January 11, 2004
Election 2004, Part II

"My job, as commander-in-chief, will never be to send our brothers and sisters, our children and grandchildren, to fight in a foreign country without first telling them the truth about why they are fighting." --Howard Dean

Dean, it should be said, is not anti-war. His objection to a particular war in Iraq was specific; he doesn't, for instance, have any problem supporting the occupation of Palestine. It's also important to point out that he's no lefty. He's hardly even a "liberal".. Indeed, he shows every indication of being a standard business Democrat once elected. (He's going to help the rich merely get insanely rich, rather than unbelievably rich. How compelling.)

Hey, what do I expect? Anyone who opposes killing tens of thousands of people for corporate interests in principle is unelectable. And if they're not unelectable, then they will be by the time the pundit army gets through with them.

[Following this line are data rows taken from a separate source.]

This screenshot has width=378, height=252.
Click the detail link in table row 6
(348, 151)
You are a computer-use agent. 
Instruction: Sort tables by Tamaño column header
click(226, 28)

Despite all this, he apparently is a "really good guy", has a compelling presence, knows how to work a crowd, gives a good speech, has a ridiculous amount of fundraising capacity, and inspires lots of young idealists.

Gee, where do I sign up?

Seriously, though. Gary Wolf and Steven Johnson (and many others) are excited about Dean not because of individual policy positions, but because of the process.

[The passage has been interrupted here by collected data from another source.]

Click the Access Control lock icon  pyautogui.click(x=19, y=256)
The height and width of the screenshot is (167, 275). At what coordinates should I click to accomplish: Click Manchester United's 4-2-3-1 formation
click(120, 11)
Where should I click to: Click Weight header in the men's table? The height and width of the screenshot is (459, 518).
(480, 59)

The real action, Wolf says, is at the edges of the network, where people who support Dean even while disagreeing with him on major policies meet together to share ideas, speechify, get riled up, and win people over to Dean's camp.

I don't have any objection to this, save perhaps for my belief that civic participation shouldn't begin and end with a personality cult. Maybe there are people who are meeting and talking to each other about substantial things outside of the guise of fooling themselves into believing that the Democrats stand for something progressive. That's great, but I'm not holding my breath.

On the other hand, I hold out naive hope that the establishment of networks both face-to-face and digital could, at some point, facilitate a sharing of information that is to some degree independent of the corporate media various structures of propaganda-repetition.

For now, though, the vast majority of Americans seem to be impervious to thoughts like "killing 10,000 people is wrong and fundamentally evil in every conceivable scenario. Period."